An Ontario court has ruled insurance companies cannot refuse to pay survivor benefits to a live-in, same-sex partner.
The move to include such partners in all spousal benefits, which failed in the Ontario Legislature, is being won in the courts, statute by statute.
Denying equal benefits for homosexuals "simply carries forward and nurtures now-abandoned stereotypical concepts that have no place in the fabric of our community," Justice Douglas Coo of the Ontario Court, General Division, ruled last week.
The case began in 1993, when Robin Black, 30, was struck by a garbage truck and killed as she bicycled in Toronto. Kelly Kane, 36, Ms. Black's partner of six years, tried to collect survivor benefits from Ms. Black's car insurance policy. But Axa Insurance Co. refused to pay Ms. Kane the death benefit, equal to $19,000 in U.S. dollars, citing provincial government legislation defining spouse solely as a heterosexual relationship.
Ms. Kane, a social services administrator, argued she and Ms.
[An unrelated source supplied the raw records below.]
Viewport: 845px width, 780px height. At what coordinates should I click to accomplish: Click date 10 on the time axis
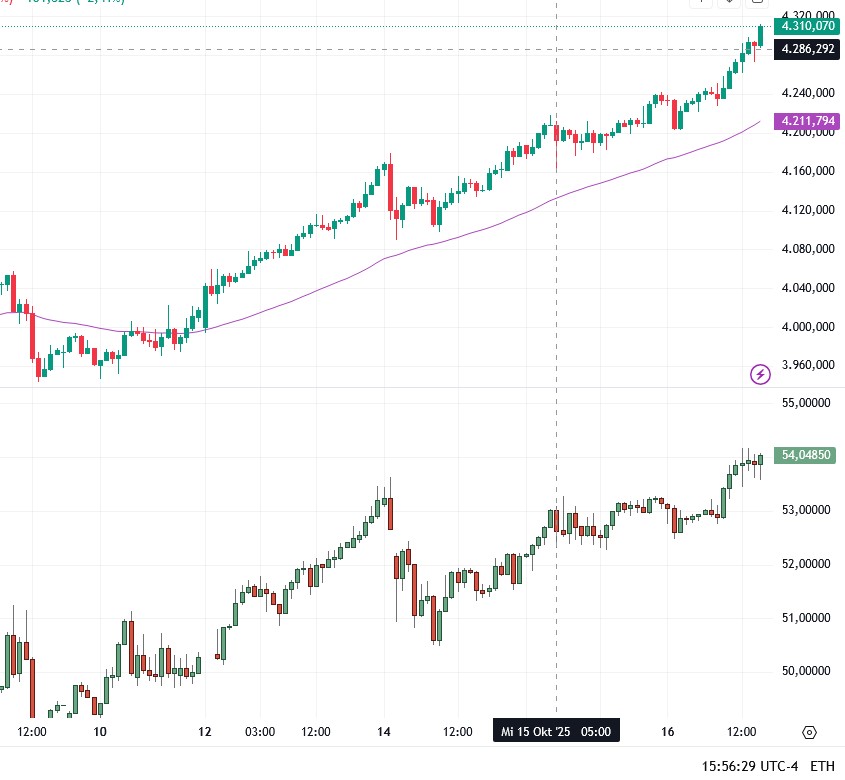[x=99, y=731]
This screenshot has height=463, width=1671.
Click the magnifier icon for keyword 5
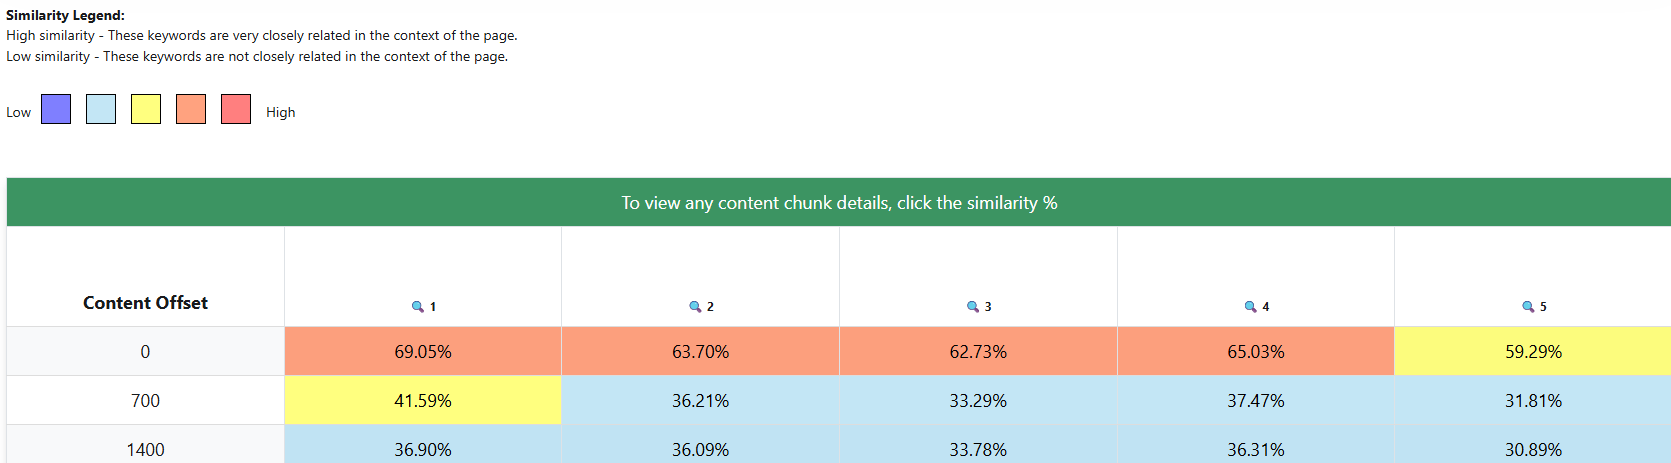point(1528,307)
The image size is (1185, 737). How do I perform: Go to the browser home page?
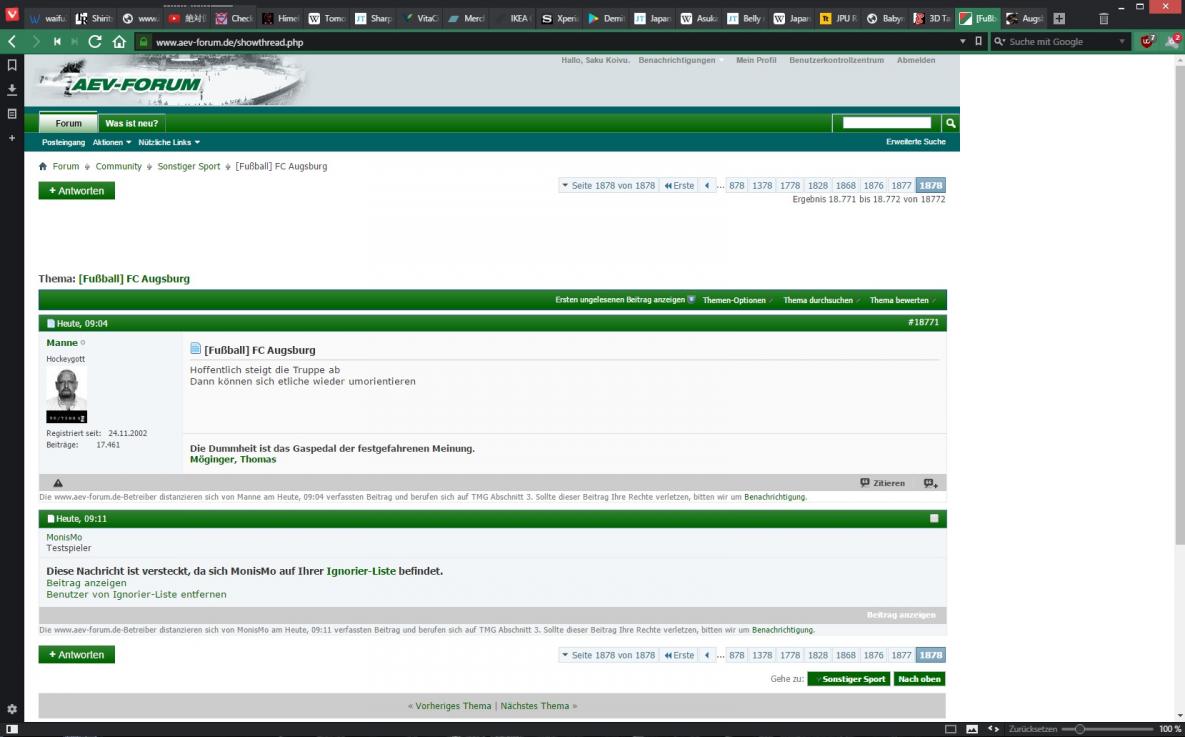[119, 42]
Black had lived together for six years, shared a car and bank account, and were recognized as a couple by friends and relatives.
In backing the insurance company decision, Peter Landmann, a lawyer for Ontario's Ministry of the Attorney General, told the court that striking down this legislation would open the door to expensive legal challenges to another 90 statutes with similar, heterosexual-only, clauses.
But Coo ruled the government's position was specious.
Legislation that "is deliberately based only on sexual orientation runs against the preservation of human dignity and self-worth" for homosexuals in Ontario society, he wrote. He also ordered the insurance company to pay Ms. Kane the death benefit and accrued interest.
The provincial government has not decided whether to appeal.